What is being asked: Name every platform through which the article on Tilia and Upland says Upland can be played.

A further look at Tilia and their new client, Upland

via Linden Lab / Tilia

In preparing my piece on Tilia Pay and the changes coming to US dollar transactions related to Second Life (see: Tilia Pay to handle all Second Life USD-related transactions), I had the opportunity to take a look at the updated website for Tilia Inc., Linden Lab’s wholly owned subsidiary.

For those who may not be familiar with it, Tilia Inc, was established by Linden Lab in 2014, focused on payments and the compliance work associated with operating virtual economies, including Second Life and Sansar. And now, as shown within the updated Tilia website, it is to provide its services to its first client not to have a direct link to Linden Lab, the property trading game Upland.

For those unfamiliar with Upland (I was until I looked them up), available via browsers and on Android and iOS, it is a trading game in which players buy, develop, sell and / or trade virtual properties that are based on real-world addresses.

The Upland… mascot(?)

Currently focused on the city of San Francisco, Upland is built on the EOS blockchain protocol. It entered a closed beta in June 2019, which ran through until the end of that year. During that period, the company added their own virtual currency – UPX – in August of that year, which users could collect as a reward and in return for collecting properties.

At the start of 2020, the game entered an open beta available to any wishing to play it, and added the ability for users to purchase UPX using selected cryptocurrencies.

The partnership with Tilia means that from later in 2020, Upland will be adding the ability for users to trade their virtual properties (and, I understand, goods associated with those properties) for fiat money (this is, US dollar values), through the Upland marketplace and to cash-out those US dollars, with Tilia Pay being the mechanism by which they do so.

In add the use of fiat money is seen as providing a further layer of value to the game, as Upland’s co-founder Dirk Lueth explained to VentureBeat’s Dean Takahashi in an article that went to press while I was drafting this piece:

By using fiat currency, Upland can stay in compliance with money transmission regulations in the U.S. And in this way, players can actually own the digital goods and properties they buy in Upland … If the game ever shuts down, the players will theoretically be able to take their property and move it elsewhere, in contrast to other games where players don’t really own the objects that they build or trade.

Extracted material:
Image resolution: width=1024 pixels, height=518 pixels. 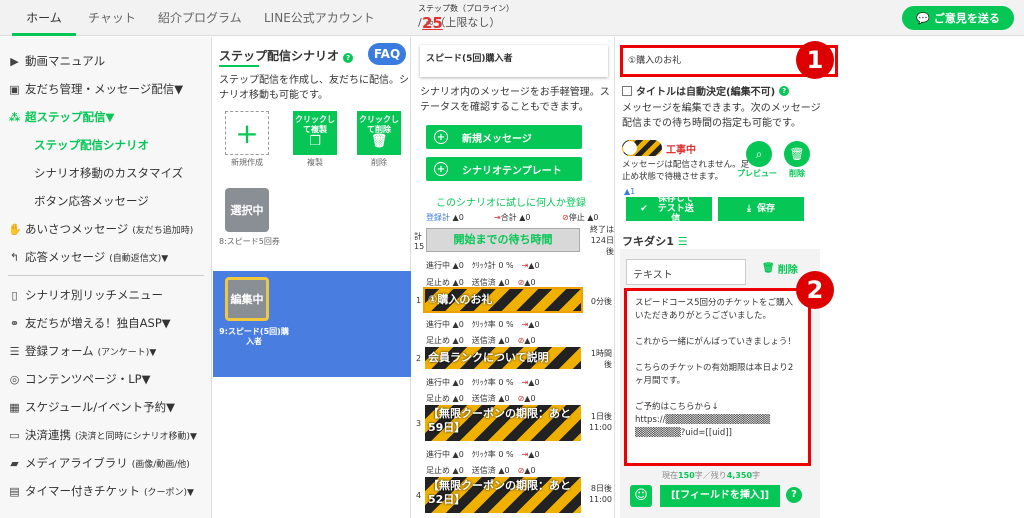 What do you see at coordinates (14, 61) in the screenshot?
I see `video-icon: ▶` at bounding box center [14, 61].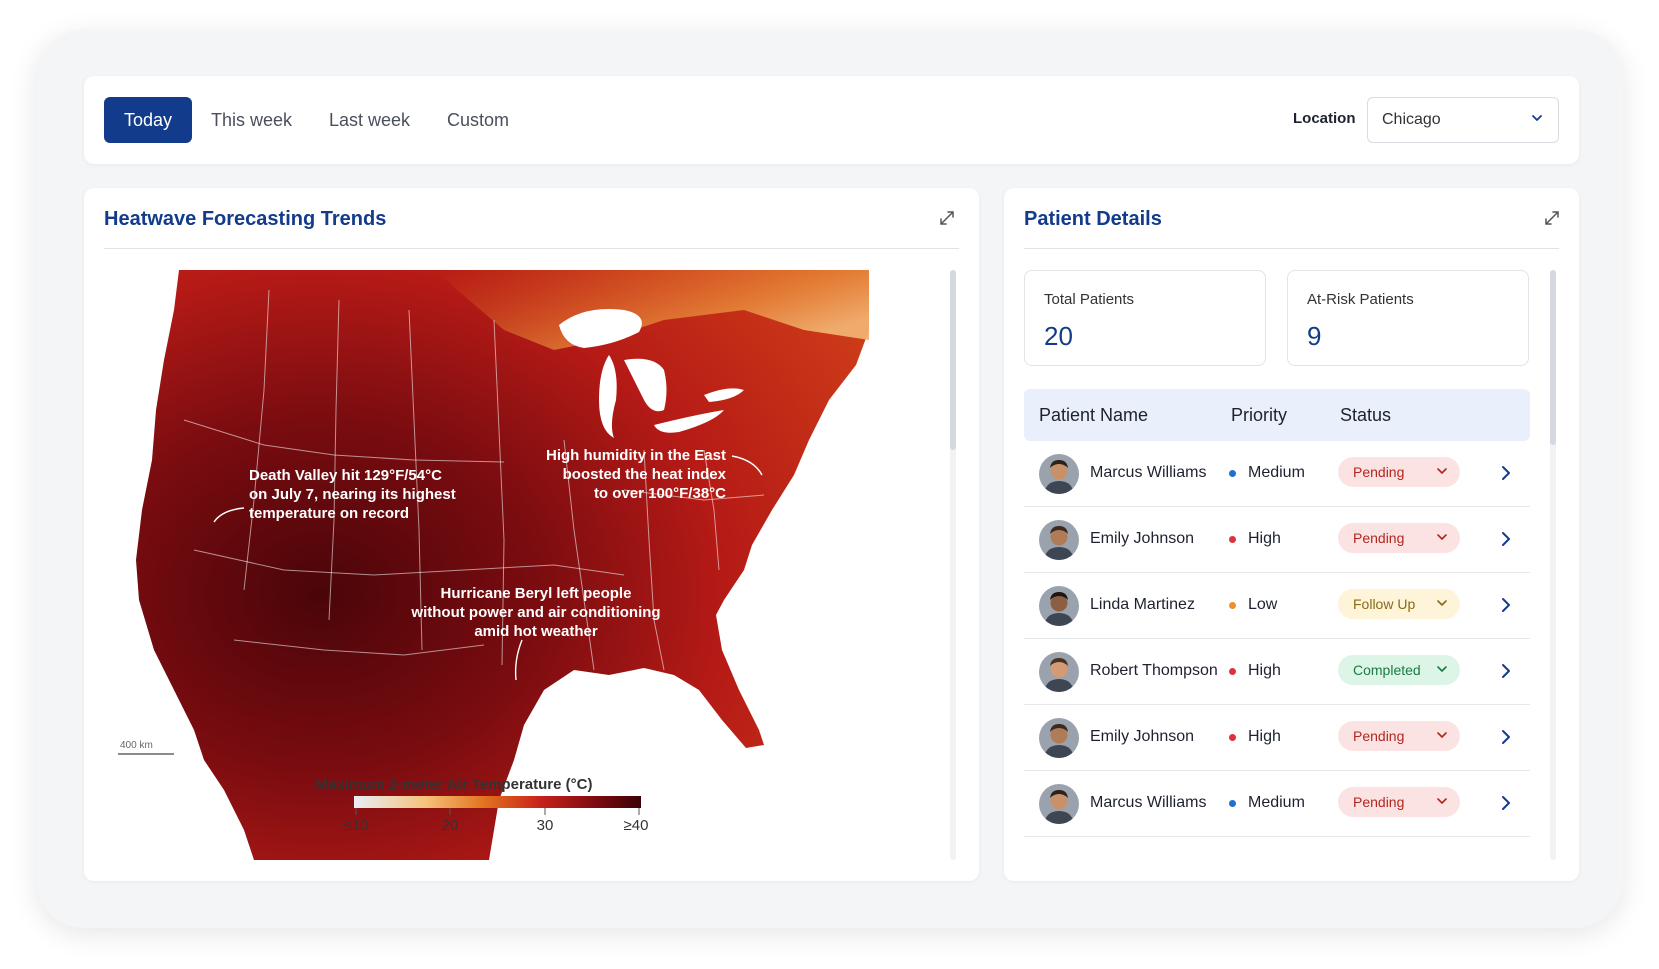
...
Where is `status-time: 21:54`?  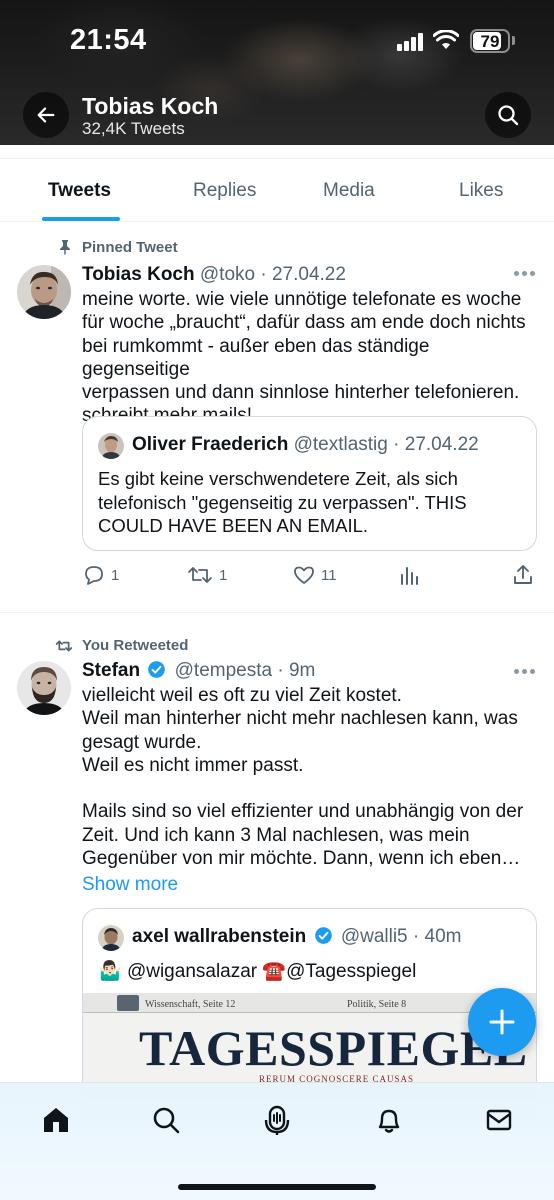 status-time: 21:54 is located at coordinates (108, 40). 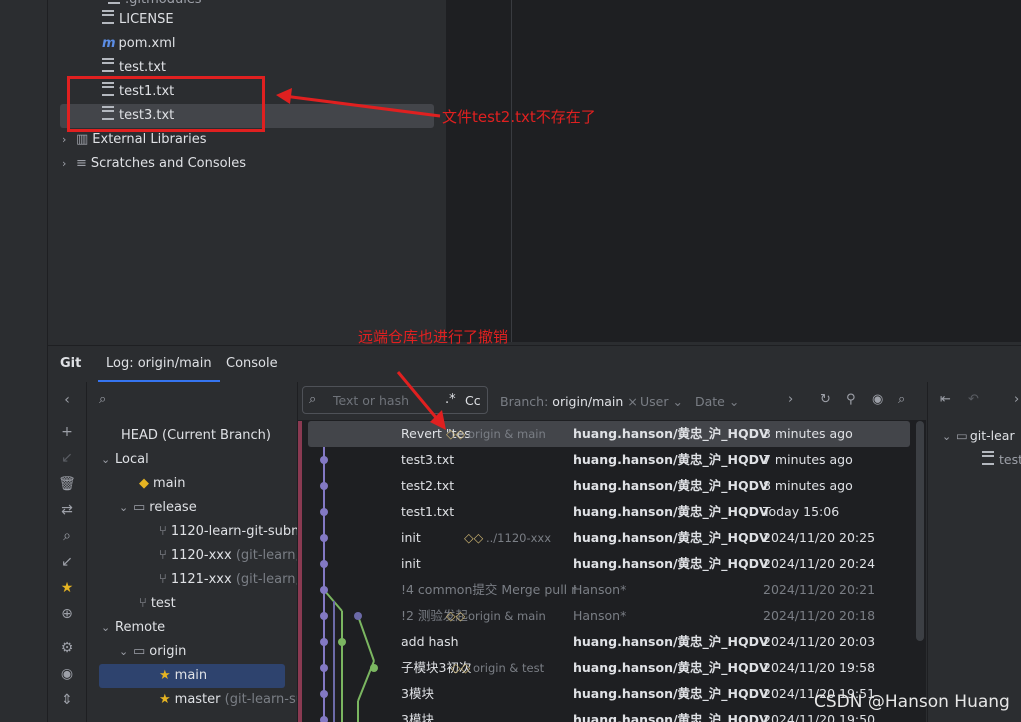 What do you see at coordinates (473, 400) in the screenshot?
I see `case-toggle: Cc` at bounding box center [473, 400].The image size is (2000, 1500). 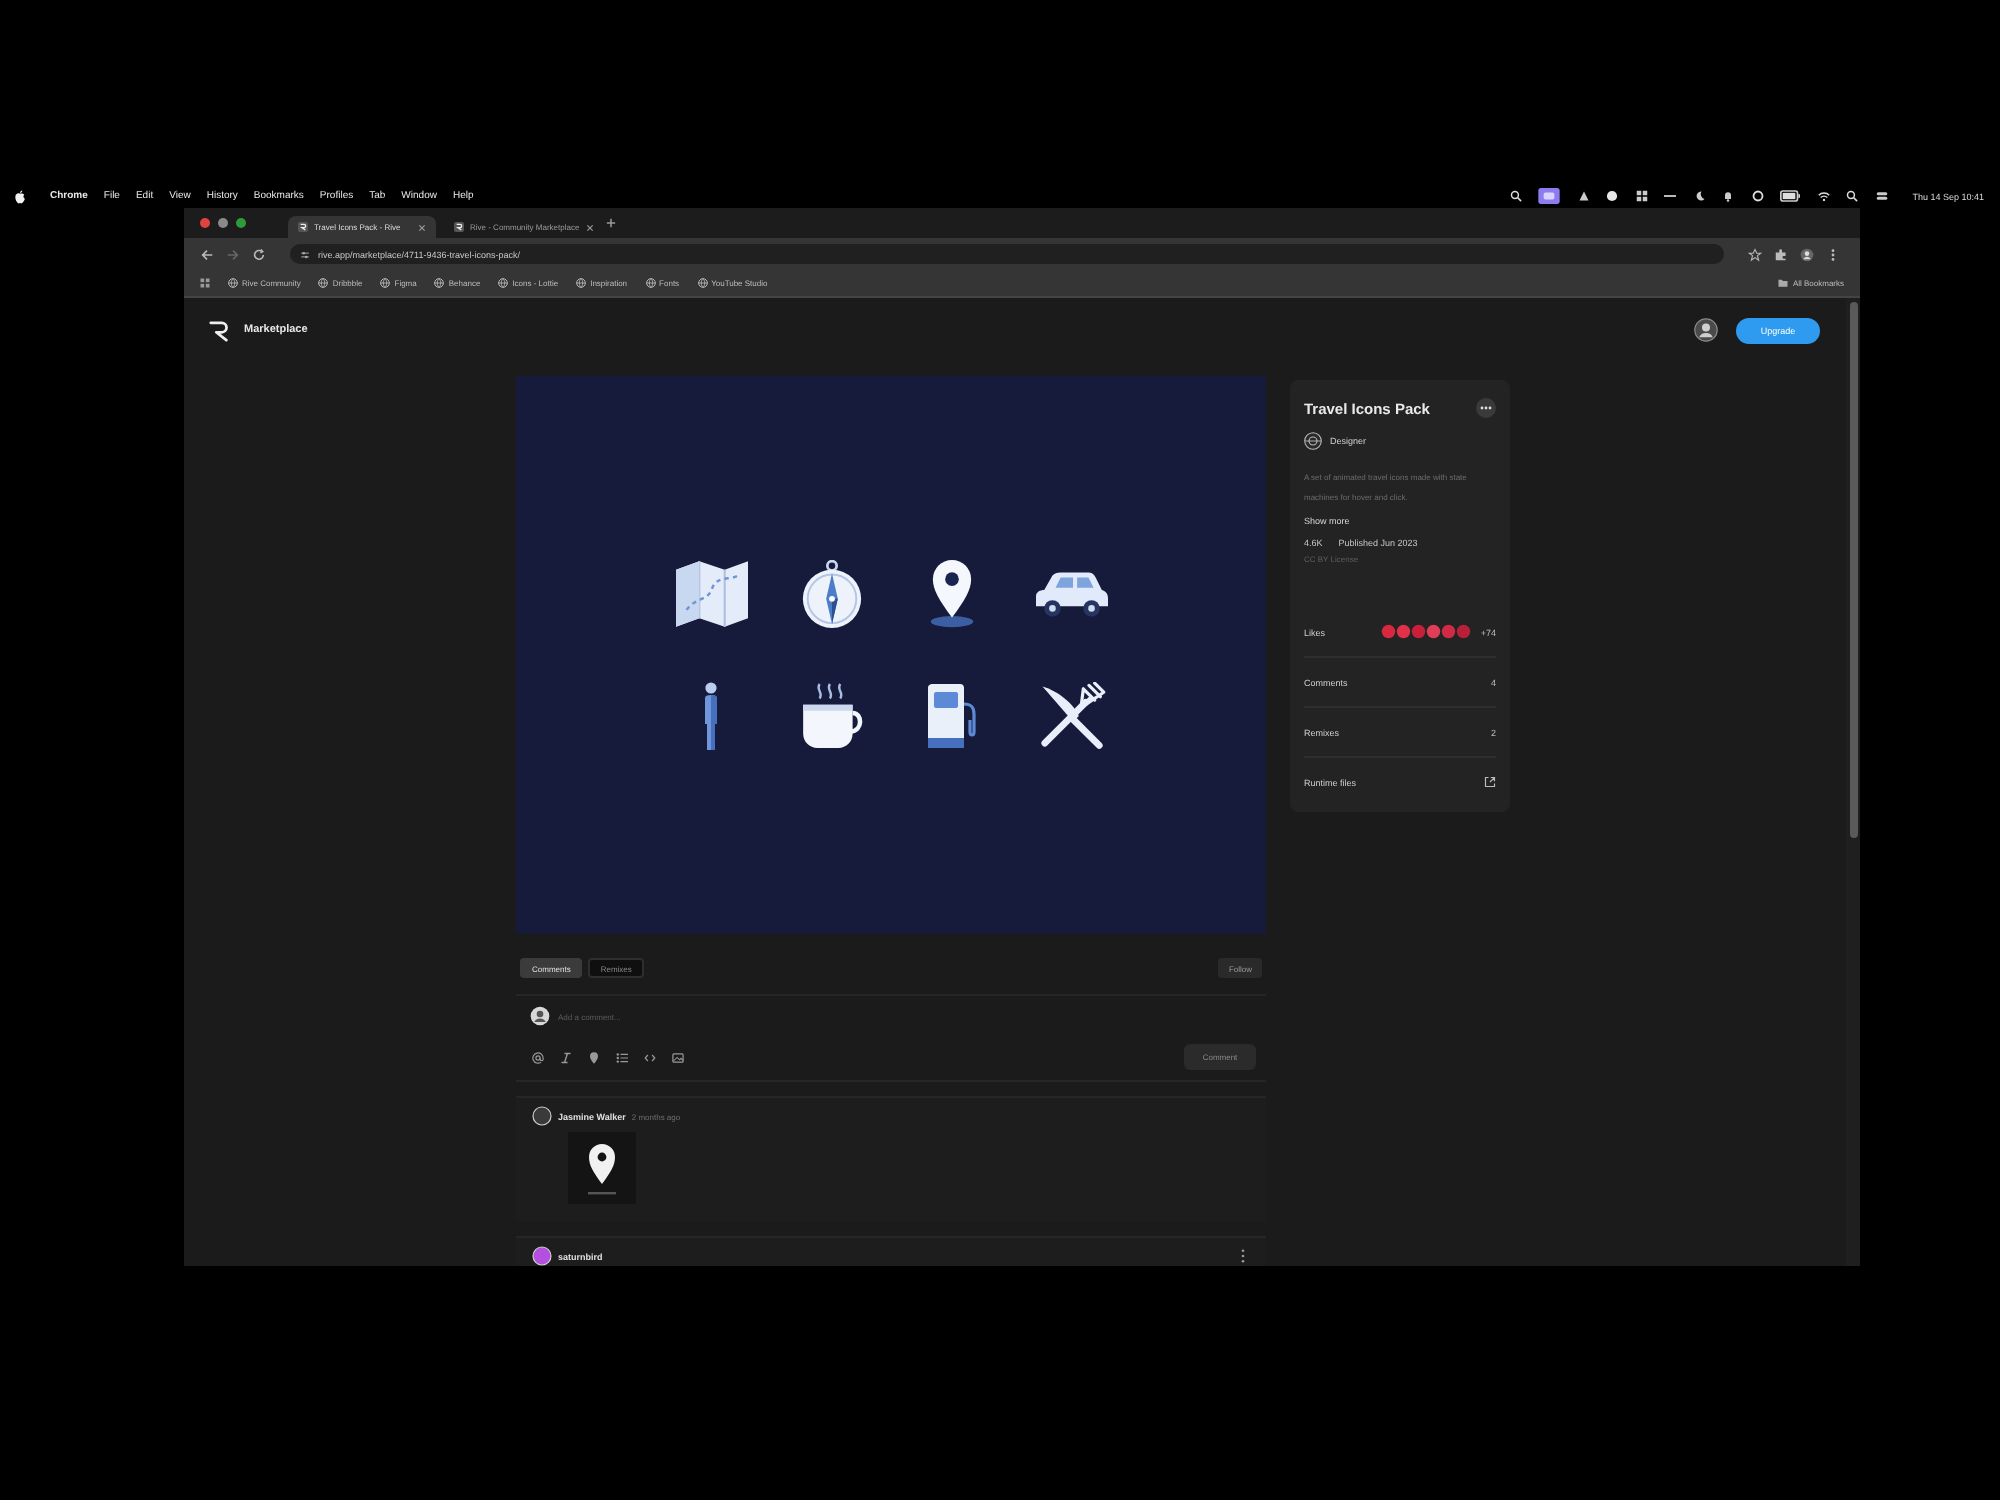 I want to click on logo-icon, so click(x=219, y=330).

Written reply: Browsers, Android, and iOS.